Notes to Condensed Financial Statements
(Unaudited)
1. COMPANY BACKGROUND
Ablest Inc. (“Company”) offers staffing services in the United States. Staffing services are principally provided through 44 service locations in the Eastern United States and selected Southwestern markets with the capability to supply staffing services for the clerical, industrial and information technology needs of their customers. Positions often filled include, but are not limited to, data entry, office administration, telemarketing, light industrial assembly, order picking, shipping, network administration, database administration, program analyst, web development, project management and technical writing. Ablest does not service any specific industry or field; instead, its services are provided to a broad-based customer list.
2. BASIS OF PRESENTATION
These interim financial statements have been prepared in accordance with accounting principles generally accepted (“GAAP”) in the United States for interim financial information, the instructions to Quarterly Report on Form 10-Q, and Rule 10-01 of Regulation S-X and should be read in conjunction with our Annual Report on Form 10-K for the year ended December 29, 2002. Accordingly, they do not include all of the information and footnotes required by GAAP for complete financial statements.

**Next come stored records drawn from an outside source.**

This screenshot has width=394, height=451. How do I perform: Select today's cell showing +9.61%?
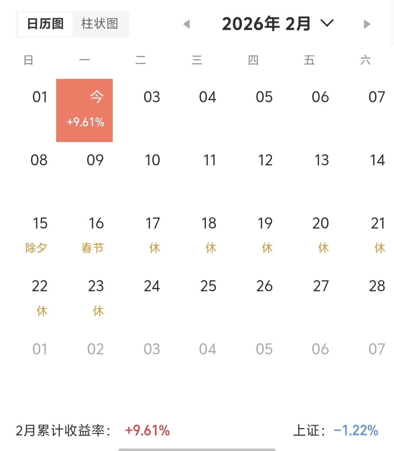pyautogui.click(x=85, y=110)
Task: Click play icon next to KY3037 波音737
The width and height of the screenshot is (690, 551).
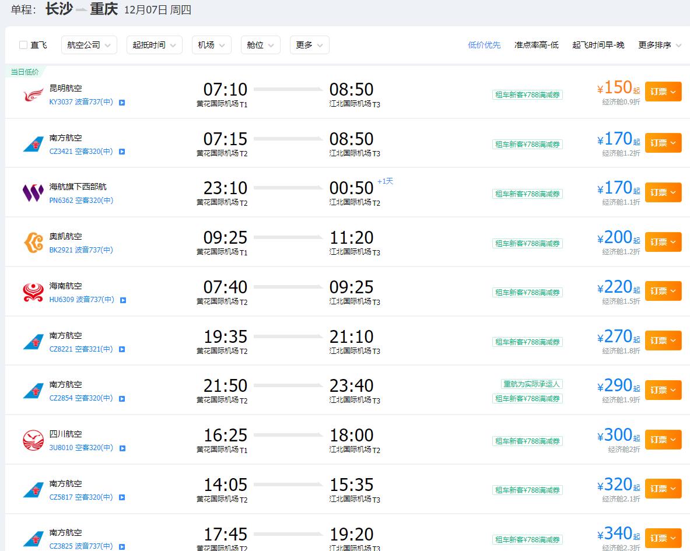Action: point(122,103)
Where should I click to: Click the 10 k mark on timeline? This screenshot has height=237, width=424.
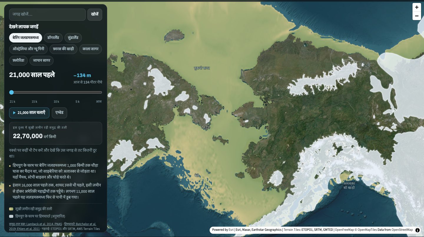point(56,102)
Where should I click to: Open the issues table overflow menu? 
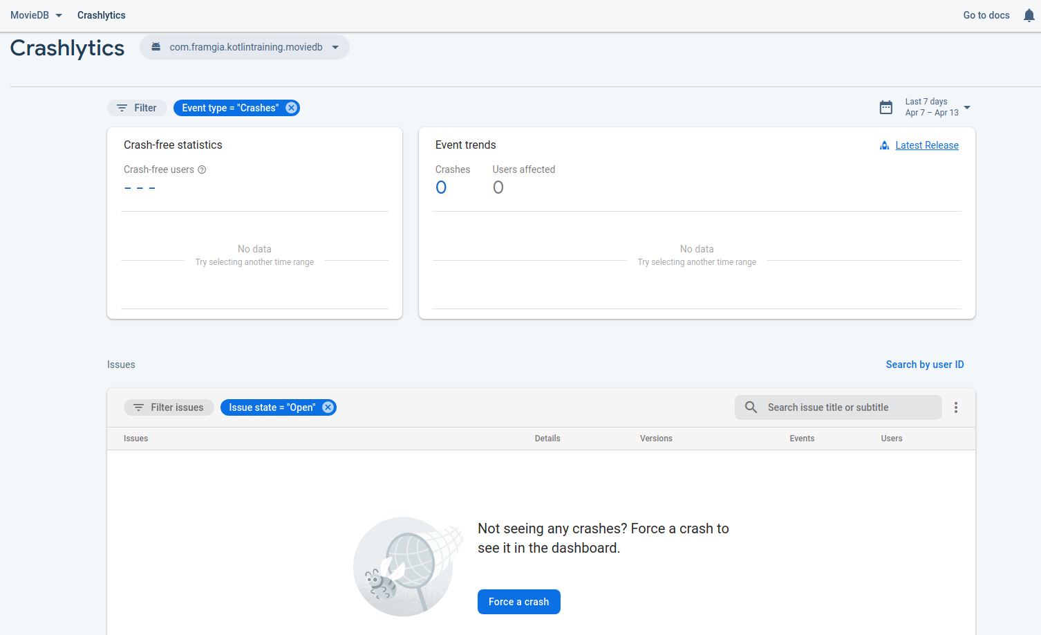(x=956, y=407)
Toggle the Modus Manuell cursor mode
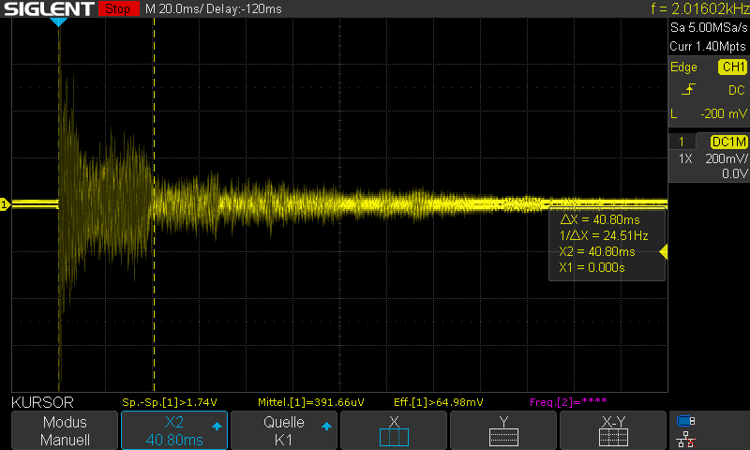The image size is (750, 450). [65, 430]
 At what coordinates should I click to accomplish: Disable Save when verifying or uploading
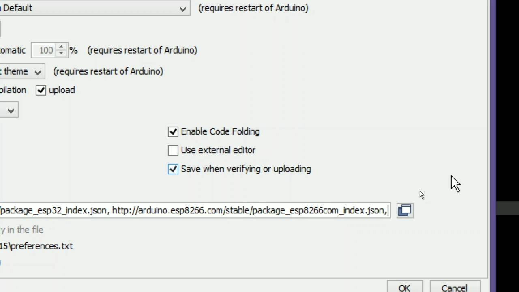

All adjustments, consisting of only normal recurring adjustments, considered necessary for fair presentation have been reflected in these condensed financial statements. The operating results for the thirty-nine week period ended September 28, 2003 are not necessarily indicative of the results that may be expected for the fiscal year ending December 28, 2003.
In order to maintain consistency and comparability between periods presented, certain amounts have been reclassified from the previously reported consolidated financial statements to conform with the financial statement presentation of the current period.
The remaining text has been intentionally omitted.